The 1st pitch is rated 5.5, but doesn't feel any easier than the 5.7 4th pitch. I am not sure if this is because the 4th pitch is as easy, or if it is because after climbing the previous 3 pitches you have just gotten used to the style of climbing. 4th pitch is a little ran out, the rest of the route can be sewn up. The traverse off the anchors of pitch 3 can be a little tricky to protect depending on how you go, I usually find myself above the best eyebrows for gear and have to make blind placements to protect the second. Great route, and definitely worth your time. Route is in the sun from around noon til dusk, and is completely shaded in the morning. Dec 30, 2009
dameeser   denver
Make sure to read how long the pitches are. I think you need a 70 or two ropes to get down.

From the top of the last pitch you need a 70 to get to the next rap rings. Jul 27, 2010
Brad Caldwell
Deep in the Jocassee Gorges
Brad Caldwell   Deep in the Jocassee Gorges
I'd advise double ropes at the Glass, if not, you might be taking the LONG way (8 miles or so) around to get back to your car! Jul 29, 2010
photocodo mcclung
Hendersonville, NC
photocodo mcclung   Hendersonville, NC
crux is early on both 2nd and 3rd pitch. fun climb Sep 2, 2012
Mike Holley
Boone, NC
Mike Holley   Boone, NC
Very Fun Route!! The Second Pitch is the Money, but the entire thing is very fun!! Good warm up for Peregrine and Sundial. Classic for its name sake, but if you are limited on time or the site is busy, as it often is, go for Sundial as a premium alternative!! Sep 8, 2012
Nathan Burns
Dahlonega, GA
Nathan Burns   Dahlonega, GA
Great route, super fun day! It was 23 degrees (friction!!!) Dec 30, 2013
Reed Gustavsen
Van Life, USA
Reed Gustavsen   Van Life, USA
Such a fun climb! Could be as safe or sketch as you want. I'd bring 2 sets of TCUs because there is such good pro options... eats through your small cams! Oh and nuts aren't a must in my opinion. Really, after placing some pro turn around and enjoy that view!
Jan 1, 2014
Linked P1 and P2 with a 60 for a fun pitch. Then ended up bailing because hikers up top decided it would be fun to start throwing things off the top. What we thought was a bunch of rockfall ended up being the leftovers of their lunch, including two very large half-eaten apples in a harris teeter bag, another apple, a bagel, and a half-full plastic drink bottle.

Are there any signs up top telling hikers not to throw things? If not, there should be.

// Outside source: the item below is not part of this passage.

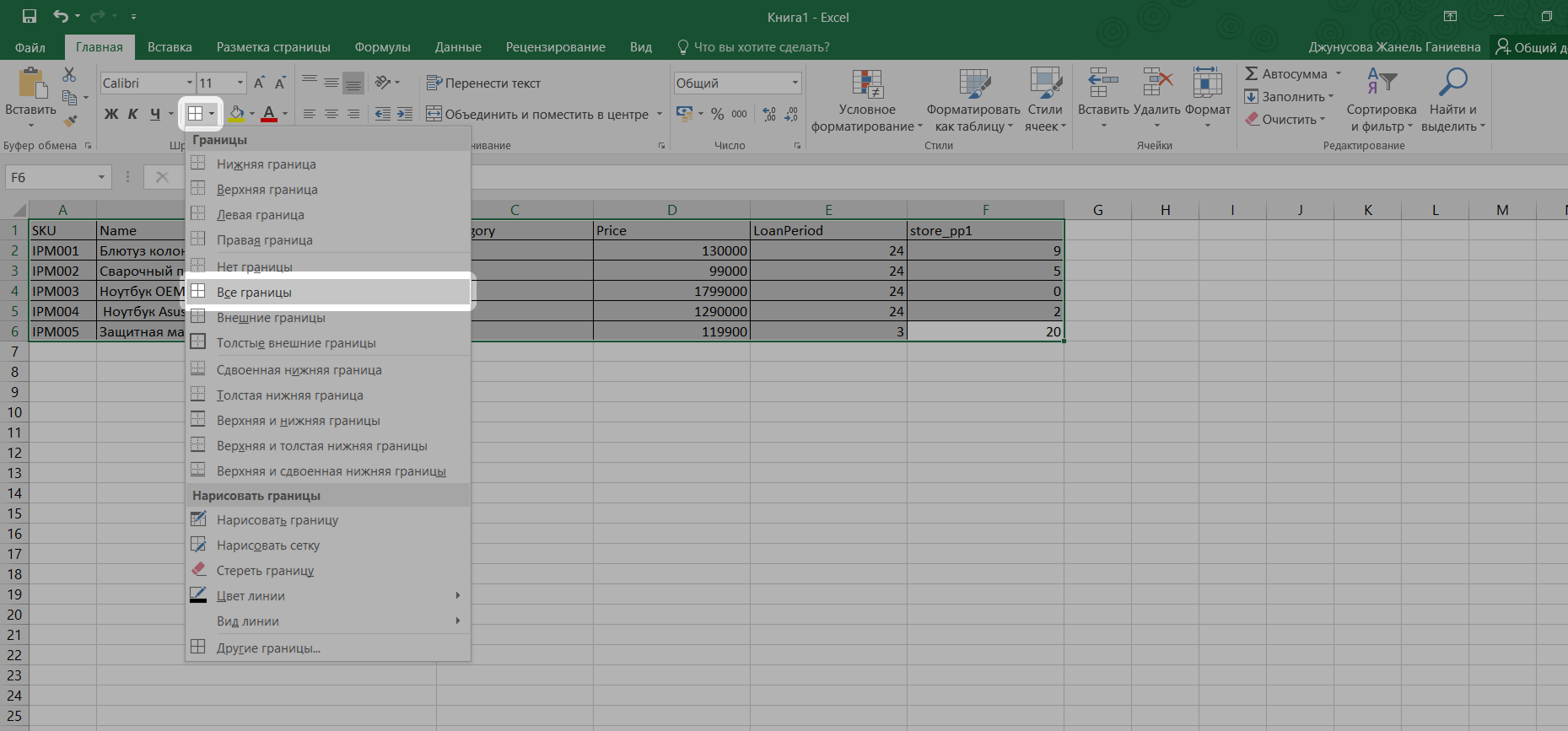
Task: Choose All Borders (Все границы) from menu
Action: pos(254,293)
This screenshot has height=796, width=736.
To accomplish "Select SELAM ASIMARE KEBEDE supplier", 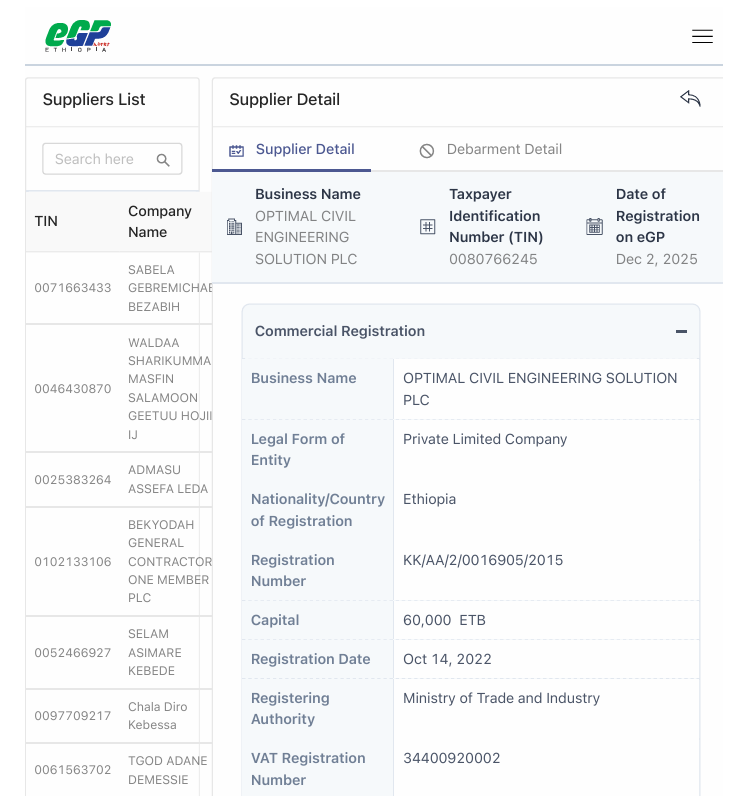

Mar 10, 2014
Charlotte, NC
b.t.miller   Charlotte, NC
Adding to Tim's comment-- we picked up those half eaten bagels and did our best to at least throw the exploded apple into the woods on Sunday afternoon.

Great route but we felt like P1 and P2 wondered a fair bit. Take some 4' slings for sure if you plan to protect when protection is afforded to you; otherwise you're in for some solid drag.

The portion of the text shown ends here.